Rachel Booker describes the procedure for using spirometry.

Author Rachel Booker, DN(Cert) HV, RGN, is independent specialist respiratory nurse/freelance medical writer.

Abstract Booker, R. (2007) Carrying out accurate spirometry testing: part 2. Nursing Times; 103: 45, 50–51.

Spirometers are precision instruments, calibrated to record the true volume of air exhaled into them. If their accuracy is not checked, errors will go undetected. Calibration checks must be carried out with all types of spirometer as a daily routine and a log should be kept for medico-legal purposes (Miller et al, 2005a). Additional calibration checks are needed if the ambient temperature changes during the day or the equipment is moved.

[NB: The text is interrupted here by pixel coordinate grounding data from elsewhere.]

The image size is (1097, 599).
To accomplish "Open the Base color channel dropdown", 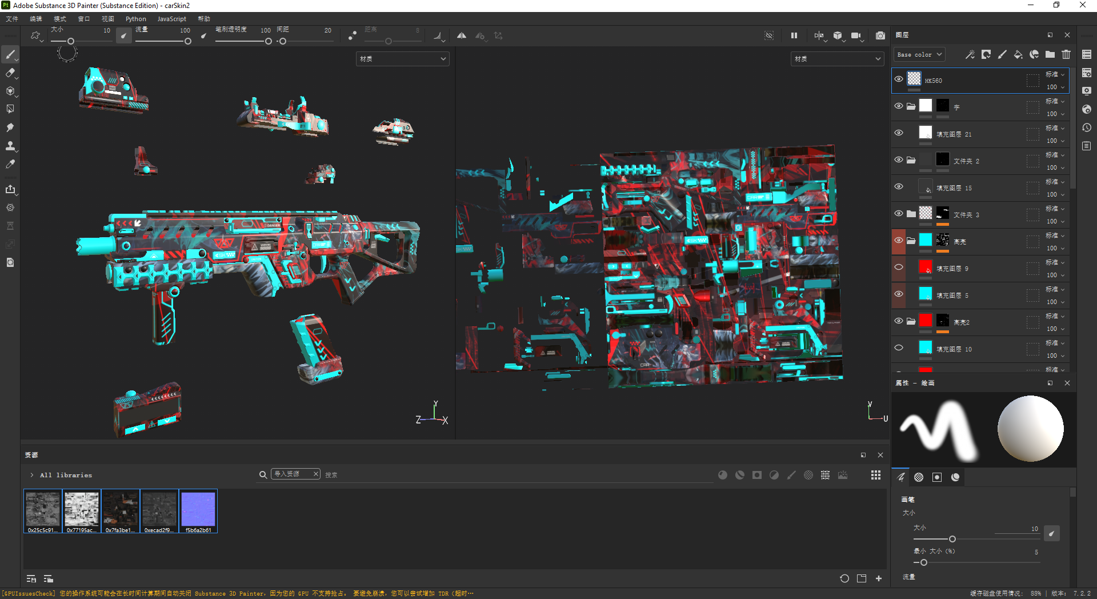I will (x=919, y=54).
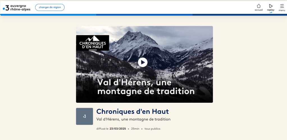Click the tous publics rating label
Screen dimensions: 287x140
point(152,129)
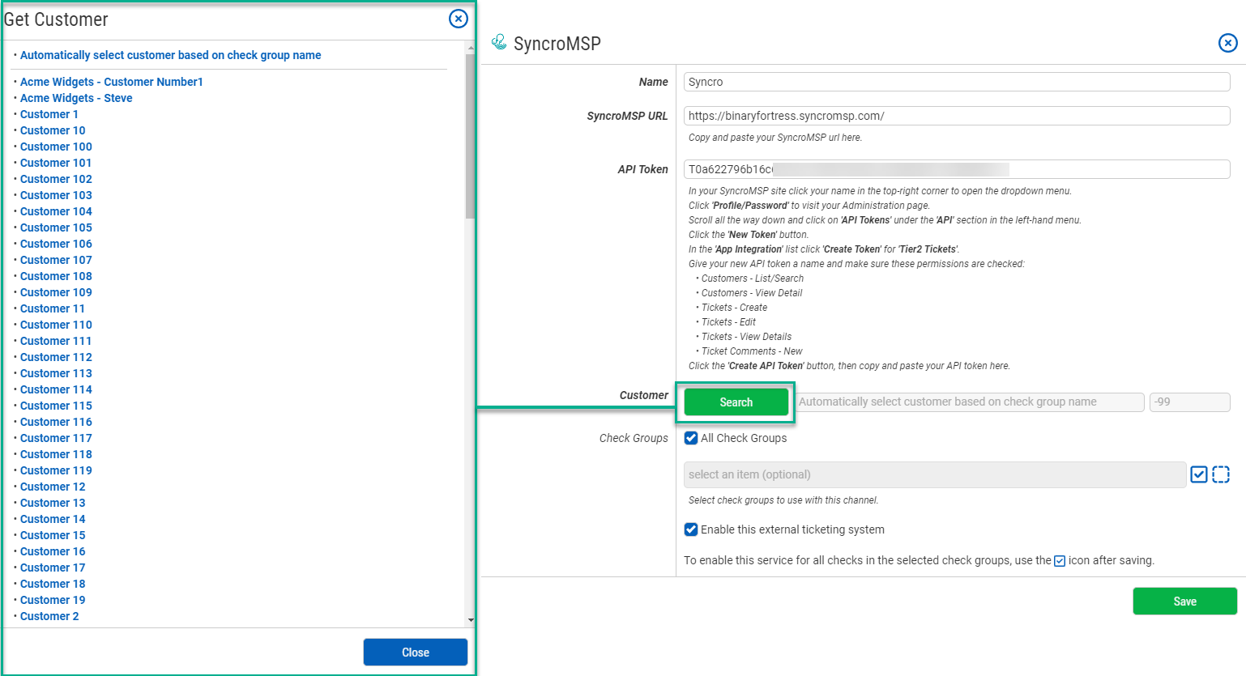This screenshot has height=676, width=1246.
Task: Click the blue Close button
Action: pos(415,652)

A calibration syringe injects a known volume of air through the spirometer. The spirometer should record within 3% of this known volume:

  • l +/-30ml for a 1-litre syringe;

  • l +/-90ml for a 3-litre syringe.

The calibration of some spirometers can be updated if it is outside these limits. Others must be returned to the manufacturer for recalibrating.
The spirometer should also be verified using a biological control – usually a member of staff without lung disease. The lung function values of the control are determined by daily spirometry, at the same time of day over a two-week period (at least 10 recordings) and calculation of:

  • The mean value for each spirometry parameter;

  • The normal range (+/-5% of the mean).

If the spirometer measures outside the normal range for that individual, it may need recalibrating. The spirometer and calibration syringe need regular servicing to ensure continued accuracy.

Infection control

Infection transmission via spirometry equipment is rare (Miller et al, 2005b), but sensible precautions must be taken to protect patients and staff. Patients with active respiratory infection should not be tested unless it is essential for sound medical reasons.

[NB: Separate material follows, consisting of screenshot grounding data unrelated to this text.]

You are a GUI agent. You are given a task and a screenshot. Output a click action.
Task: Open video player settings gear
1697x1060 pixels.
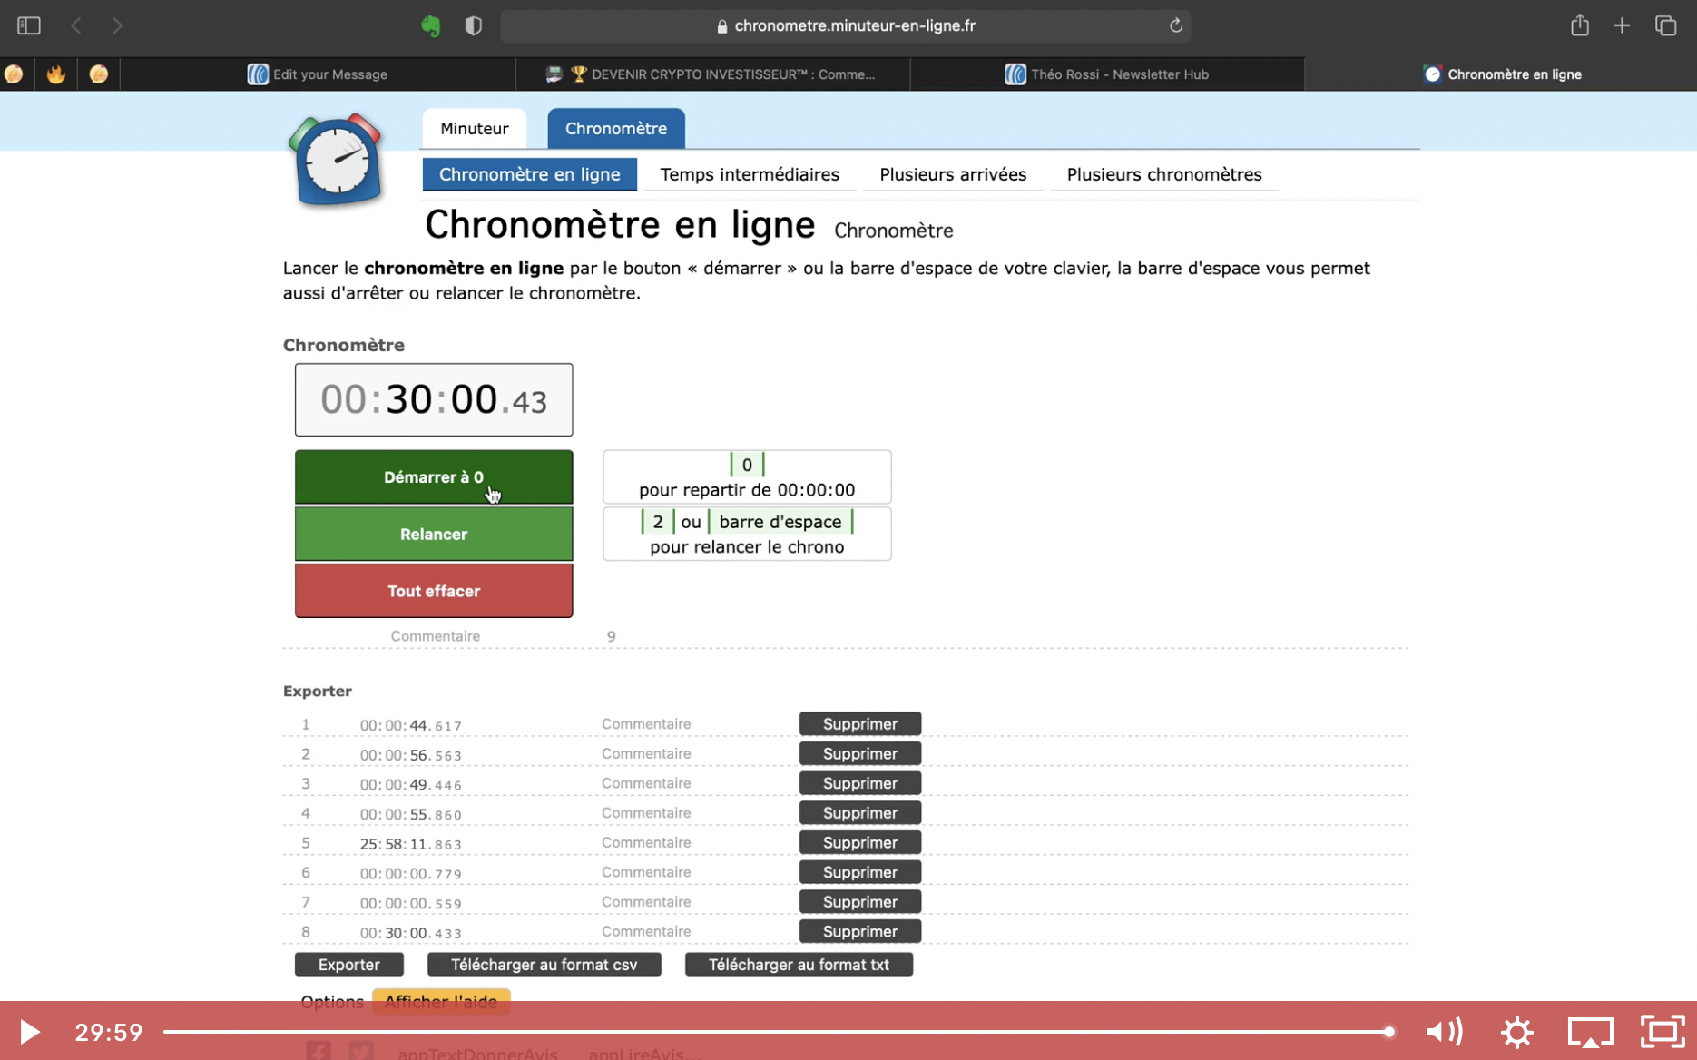click(1516, 1032)
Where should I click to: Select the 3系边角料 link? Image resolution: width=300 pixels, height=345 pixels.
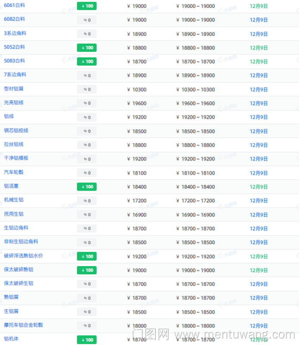click(x=15, y=33)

Disposable mouthpieces, nose clips and filters should be used, and one-way mouthpieces reduce the risk of cross-infection via accidental inhalation through the spirometer. Handwashing before and after using spirometry equipment and between patients is one of the most effective methods of preventing infection. Disposable gloves should be worn when handling mouthpieces.

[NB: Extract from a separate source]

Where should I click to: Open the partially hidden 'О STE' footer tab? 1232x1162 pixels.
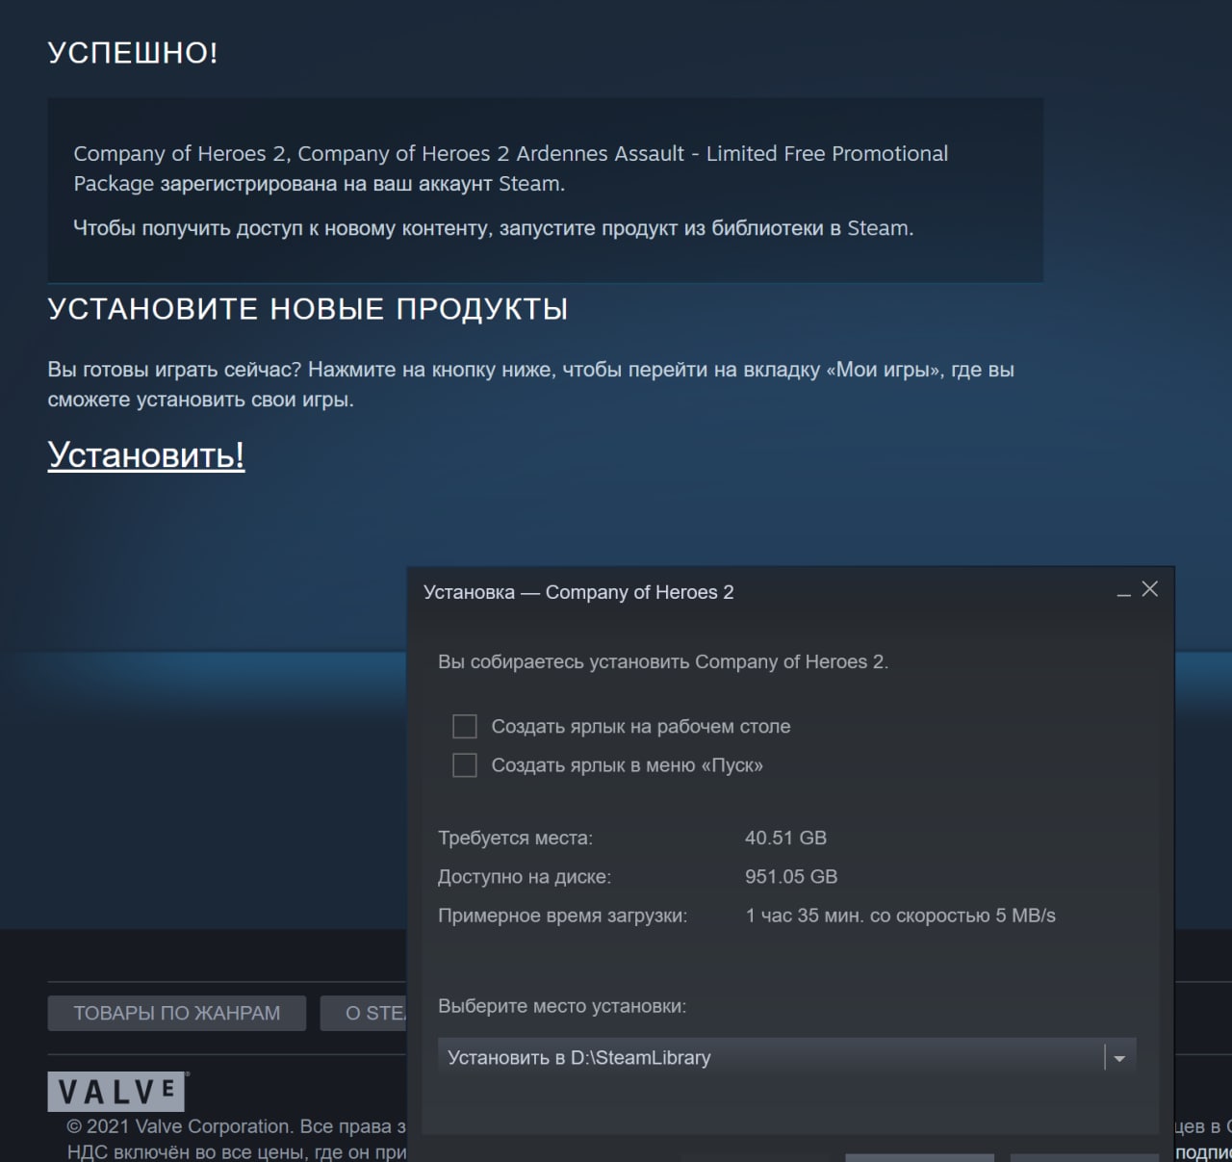coord(364,1013)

It is essential that equipment is disinfected and sterilised regularly according to the manufacturer’s instructions and local infection control policy. Keep a log of cleaning procedures and the date, time and details of patients tested on the equipment. This will enable risk assessment and the tracing of patients should a patient with active infection be inadvertently tested. Immunocompromised patients must be tested on newly disinfected equipment.

Patient considerations

Spirometry can be performed opportunistically, but giving instructions and information about the test to help patients prepare is useful (Box 1).

Bronchodilators need to be withheld prior to diagnostic spirometry testing. This is not necessary for routine, follow-up spirometry as withholding bronchodilators can cause symptomatic patients unnecessary distress.

Spirometry is generally safe and there are no absolute contraindications but forced expiratory manoeuvres raise intracranial, intrathoracic and intra-abdominal pressures and some conditions may be aggravated by testing. It is important to evaluate the patient’s condition and, if in doubt, ask your local lung-function laboratory for advice.

Testing procedure

When testing a patient, record her or his details and check for contraindications to testing. Ask about their compliance with instructions before attending. Record deviations so repeat tests can be carried out under the same conditions. Weigh and measure the patient accurately, without shoes. A proxy for height in a patient unable to stand, or with a dorsal spine deformity is the measurement across the back, from middle fingertip to middle fingertip, with the arms outstretched.

Forced expiratory manoeuvres can cause syncope and fainting. For safety, spirometry must always be performed with the patient sitting, well supported and upright in a chair with both feet flat on the ground. Instructions should be clear and, if possible, the technique should be demonstrated.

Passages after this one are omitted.